CVE-2026-34802
Stored XSS in Endian Firewall salearn.cgi Allows Script Injection
Publication date: 2026-04-02
Last updated on: 2026-04-07
Assigner: VulnCheck
Description
Description
CVSS Scores
EPSS Scores
| Probability: | |
| Percentile: |
Meta Information
Affected Vendors & Products
| Vendor | Product | Version / Range |
|---|---|---|
| endian | firewall_community | to 3.3.25 (inc) |
Helpful Resources
Exploitability
| CWE ID | Description |
|---|---|
| CWE-79 | The product does not neutralize or incorrectly neutralizes user-controllable input before it is placed in output that is used as a web page that is served to other users. |
Attack-Flow Graph
AI Powered Q&A
Can you explain this vulnerability to me?
CVE-2026-34802 is a stored cross-site scripting (XSS) vulnerability in Endian Firewall versions 3.3.25 and earlier. It occurs in the /cgi-bin/salearn.cgi script via the "remark user ham spam" parameter.
An authenticated attacker can inject arbitrary JavaScript code through this parameter. The injected code is stored on the server and executed when other users view the affected page.
This vulnerability is classified under CWE-79, which relates to improper neutralization of input during web page generation.
How can this vulnerability impact me? :
The vulnerability allows an authenticated attacker to inject and store malicious JavaScript code that executes in the browsers of other users viewing the affected page.
This can lead to limited impacts on the confidentiality and integrity of the system, such as theft of session information or manipulation of displayed content.
The attack requires low complexity, some privileges, and user interaction, making it a moderate risk.
How can this vulnerability be detected on my network or system? Can you suggest some commands?

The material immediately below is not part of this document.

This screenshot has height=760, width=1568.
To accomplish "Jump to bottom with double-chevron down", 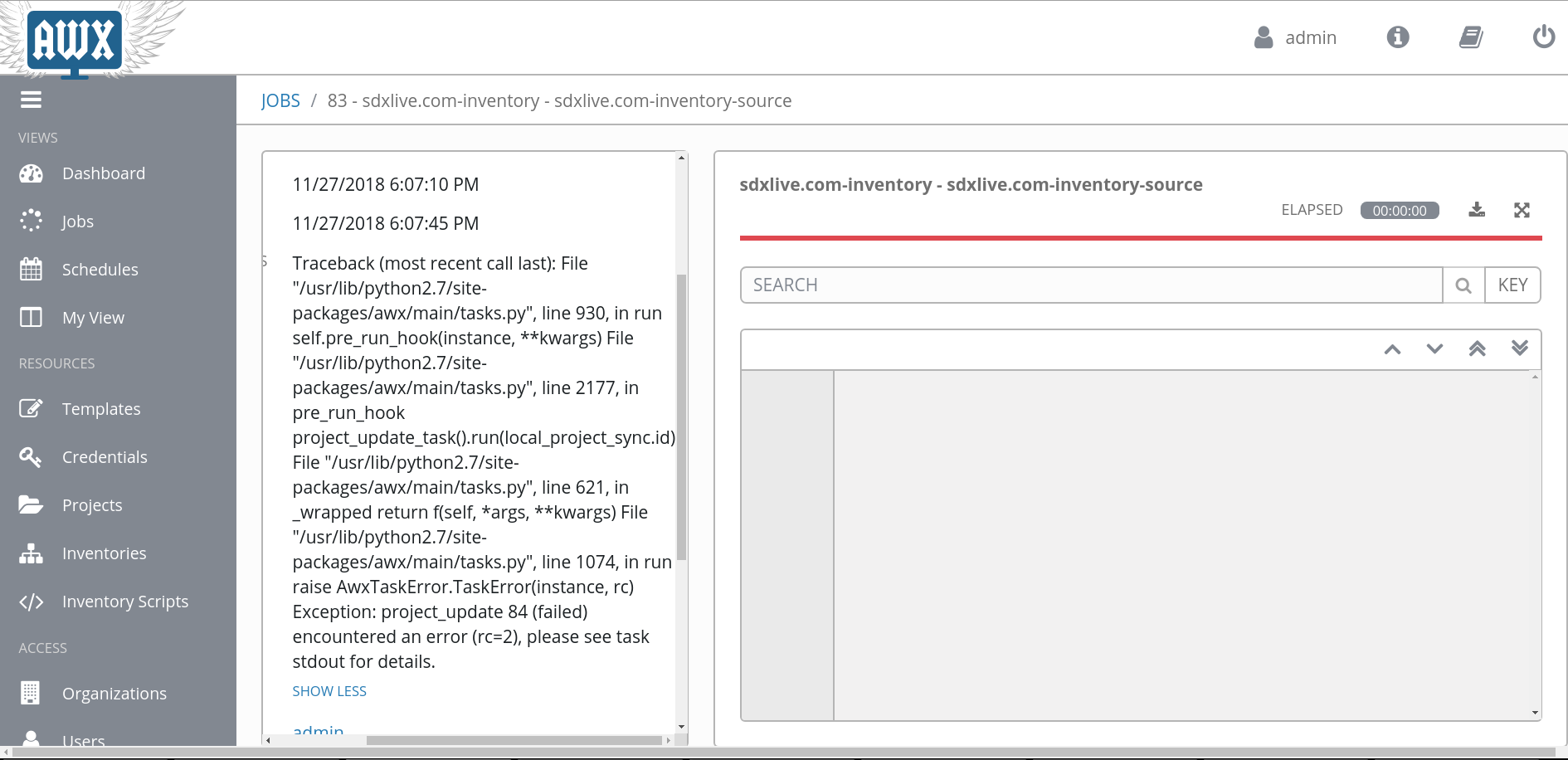I will (1520, 348).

This vulnerability can be detected by monitoring and inspecting HTTP requests to the /cgi-bin/salearn.cgi endpoint, specifically looking for the presence of suspicious or arbitrary JavaScript code injected via the "remark user ham spam" parameter.

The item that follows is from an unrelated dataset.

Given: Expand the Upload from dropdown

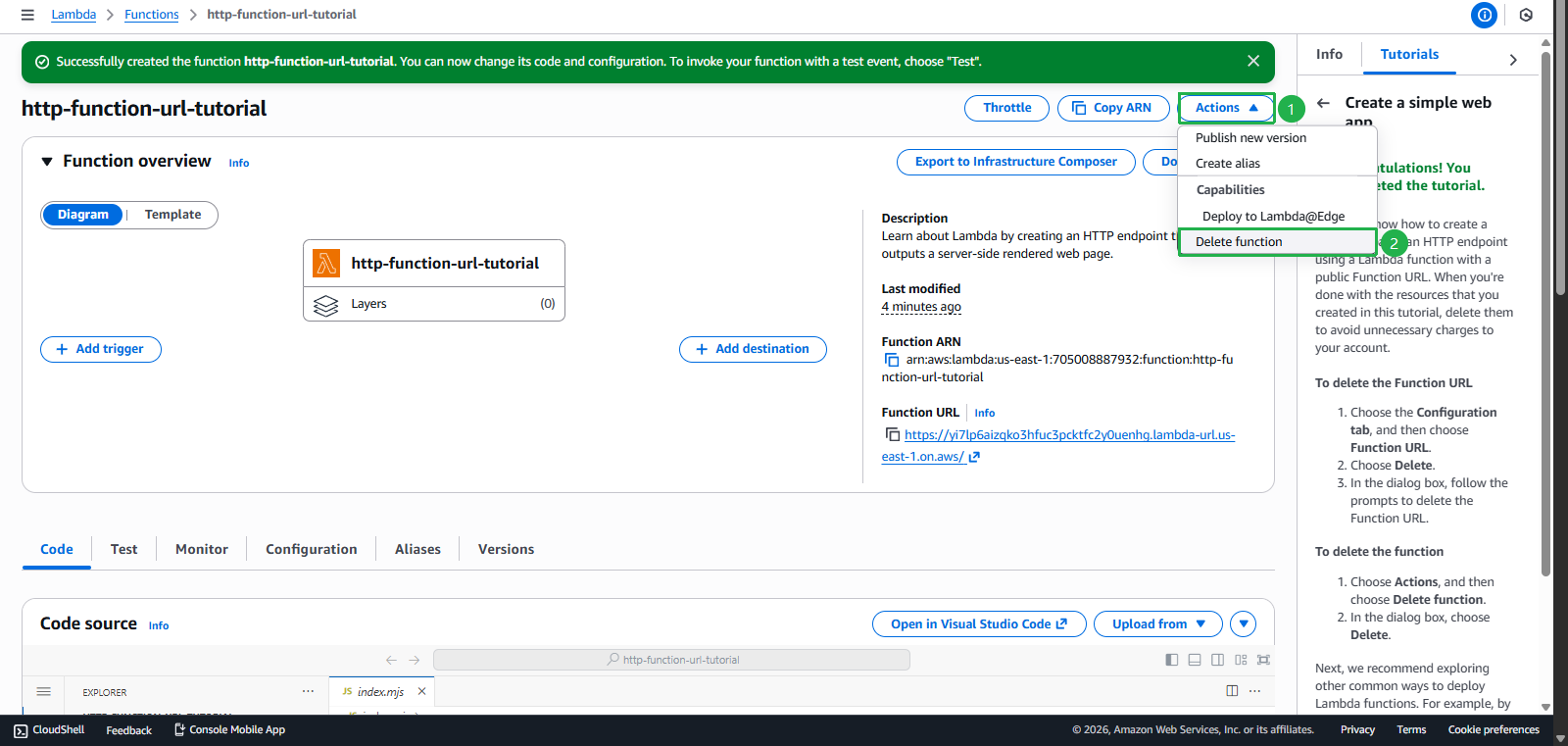Looking at the screenshot, I should pyautogui.click(x=1157, y=624).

Since the vulnerability requires authentication, detection involves verifying if authenticated users have submitted inputs containing JavaScript payloads in this parameter.
Commands or methods to detect this may include using web application scanners or manual inspection with tools like curl or wget to send crafted requests and observe the responses.
- Example curl command to test injection: curl -u user:password -d "remark_user_ham_spam=<script>alert(1)</script>" https://target/cgi-bin/salearn.cgi
- Use web proxy tools (e.g., Burp Suite) to intercept and modify requests to the vulnerable parameter and check if the injected script is stored and reflected.
What immediate steps should I take to mitigate this vulnerability?
Immediate mitigation steps include restricting access to the /cgi-bin/salearn.cgi endpoint to trusted users only and applying input validation or sanitization on the "remark user ham spam" parameter to prevent JavaScript injection.
Additionally, updating Endian Firewall to a version later than 3.3.25, where this vulnerability is fixed, is recommended.
If an update is not immediately possible, consider implementing web application firewall (WAF) rules to block or sanitize malicious payloads targeting this parameter.
How does this vulnerability affect compliance with common standards and regulations (like GDPR, HIPAA)?:
The provided information does not specify any direct impact of this vulnerability on compliance with common standards and regulations such as GDPR or HIPAA.